Drie dagen later zag ik mijn ouders weer. Of ik zin had om met hun schoondochter op bezoek te komen, vroeg mijn moeder vanuit de telefooncel op de camping. Dat was geen uitnodiging, dat was een noodkreet. We waren er snel en zagen dat het gras nog altijd hoog was. Maar de caravan was aan kant. Op de bank lagen een laken en mijn vader. Mijn vader kwam zuchtend overeind en excuseerde zich. ‘Kan jullie weinig aanbieden. Het bier is op en de campingwinkel is ver weg. Dat red ik echt niet.’
We reden naar die winkel, namen op het terras daarnaast een ijsje en zeiden dat we het getroffen hadden met het weer. ‘Het is al woensdag,’ zei mijn vader. ‘De televisieontvangst is bijna net zo goed als thuis,’ zei mijn moeder.
De camping bestaat nog steeds. Elk dorp heeft zo’n camping. Senioren die proberen te doen alsof ze vakantie vieren, die tref je er steeds minder. Ze zijn verdrongen door mensen voor wie de campingwinkel niet te ver is. Mensen ook, die jong en sterk genoeg zijn zelf het gras te maaien. Maar die geen oog hebben voor dat gras. Ze hebben grotere problemen dan gras en een slechte televisieontvangst.

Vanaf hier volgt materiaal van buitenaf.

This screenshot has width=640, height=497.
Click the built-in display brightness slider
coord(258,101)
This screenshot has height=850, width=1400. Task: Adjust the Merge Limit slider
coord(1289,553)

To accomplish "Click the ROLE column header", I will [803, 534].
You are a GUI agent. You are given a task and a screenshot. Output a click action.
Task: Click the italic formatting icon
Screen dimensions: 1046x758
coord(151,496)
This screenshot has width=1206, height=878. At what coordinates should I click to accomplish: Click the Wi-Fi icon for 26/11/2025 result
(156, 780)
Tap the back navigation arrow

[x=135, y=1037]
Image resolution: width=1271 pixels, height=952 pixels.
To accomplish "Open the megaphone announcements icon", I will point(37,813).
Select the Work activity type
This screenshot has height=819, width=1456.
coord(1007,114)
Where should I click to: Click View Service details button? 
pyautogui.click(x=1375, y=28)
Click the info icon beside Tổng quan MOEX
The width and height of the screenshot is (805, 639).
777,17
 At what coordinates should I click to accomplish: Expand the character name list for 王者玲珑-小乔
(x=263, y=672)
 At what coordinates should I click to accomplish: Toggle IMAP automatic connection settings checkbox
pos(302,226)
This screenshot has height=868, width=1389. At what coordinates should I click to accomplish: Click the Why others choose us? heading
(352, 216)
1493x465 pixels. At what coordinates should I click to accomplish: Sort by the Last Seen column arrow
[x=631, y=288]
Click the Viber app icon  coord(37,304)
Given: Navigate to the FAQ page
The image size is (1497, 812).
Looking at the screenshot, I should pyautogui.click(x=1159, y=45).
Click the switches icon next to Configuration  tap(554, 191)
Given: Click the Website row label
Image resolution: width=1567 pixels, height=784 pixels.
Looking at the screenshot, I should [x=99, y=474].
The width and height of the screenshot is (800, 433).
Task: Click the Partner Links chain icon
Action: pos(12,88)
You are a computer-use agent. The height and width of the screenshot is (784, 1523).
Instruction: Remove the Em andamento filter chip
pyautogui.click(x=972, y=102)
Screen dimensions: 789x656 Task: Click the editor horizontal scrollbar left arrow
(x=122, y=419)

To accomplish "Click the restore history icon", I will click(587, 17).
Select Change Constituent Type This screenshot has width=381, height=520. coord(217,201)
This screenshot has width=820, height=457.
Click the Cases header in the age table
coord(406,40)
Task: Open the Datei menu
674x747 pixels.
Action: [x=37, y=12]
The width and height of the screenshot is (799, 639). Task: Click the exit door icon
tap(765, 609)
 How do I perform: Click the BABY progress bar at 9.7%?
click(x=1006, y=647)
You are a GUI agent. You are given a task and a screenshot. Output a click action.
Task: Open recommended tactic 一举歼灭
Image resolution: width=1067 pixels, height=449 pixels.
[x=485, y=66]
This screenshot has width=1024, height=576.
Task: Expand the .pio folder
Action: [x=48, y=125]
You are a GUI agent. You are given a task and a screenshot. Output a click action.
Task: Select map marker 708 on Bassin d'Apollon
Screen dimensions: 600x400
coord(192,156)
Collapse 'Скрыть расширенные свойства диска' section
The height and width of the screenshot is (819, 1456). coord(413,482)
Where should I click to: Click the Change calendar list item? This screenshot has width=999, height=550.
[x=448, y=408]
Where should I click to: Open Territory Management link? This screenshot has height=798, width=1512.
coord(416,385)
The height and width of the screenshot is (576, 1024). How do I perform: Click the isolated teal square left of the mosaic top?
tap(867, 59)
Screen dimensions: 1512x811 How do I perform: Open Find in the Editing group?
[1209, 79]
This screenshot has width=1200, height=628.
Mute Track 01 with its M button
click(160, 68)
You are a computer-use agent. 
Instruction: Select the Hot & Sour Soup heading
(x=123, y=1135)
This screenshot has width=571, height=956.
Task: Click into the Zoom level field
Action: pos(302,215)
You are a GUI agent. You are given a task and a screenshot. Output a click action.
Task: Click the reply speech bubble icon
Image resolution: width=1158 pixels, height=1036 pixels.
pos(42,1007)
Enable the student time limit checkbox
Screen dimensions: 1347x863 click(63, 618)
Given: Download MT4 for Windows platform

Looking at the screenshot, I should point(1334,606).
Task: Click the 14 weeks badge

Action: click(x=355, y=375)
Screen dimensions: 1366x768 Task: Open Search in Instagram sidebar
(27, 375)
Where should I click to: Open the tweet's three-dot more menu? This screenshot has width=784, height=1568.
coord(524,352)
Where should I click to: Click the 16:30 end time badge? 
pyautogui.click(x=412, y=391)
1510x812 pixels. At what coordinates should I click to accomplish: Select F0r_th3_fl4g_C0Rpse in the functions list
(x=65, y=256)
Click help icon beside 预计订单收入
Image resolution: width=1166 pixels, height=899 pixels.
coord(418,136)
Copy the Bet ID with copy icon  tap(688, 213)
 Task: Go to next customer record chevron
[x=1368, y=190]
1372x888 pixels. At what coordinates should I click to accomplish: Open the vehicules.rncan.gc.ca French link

Ze komen uit Oost-Europese landen en rijden overdag voor een paar euro per uur in een vrachtwagen. Of ze doen dingen in magazijnen of in havens. En dan zijn er nog de mensen die ooit dachten in een eengezinswoning gezellig oud te worden met hun partner en kinderen. Het ging mis. Iets met valse verwachtingen of onvermogen om samen de boel op orde te houden of te brengen. En dus pakte hij een weekeindtas in en reed in zijn Opel Astra 1992 naar de camping. ‘Ik had me eerder moeten inschrijven bij de woningcorporatie,’ zei hij aan de balie en daar knikte de receptionist.
Aan de rand van zowat elk dorp is er zo’n camping. Een Camping Niemandsland. U treft er autochtone Nederlanders die vanwege wat pech naast welvaart en geluk grepen. En u treft er Oost-Europeanen die voor zonsopgang in busjes op pad gaan en thuis komen als het weer donker is.
Samen vormen ze een bont, internationaal gezelschap. Je zou zomaar een verenigd Europa met ze kunnen oprichten.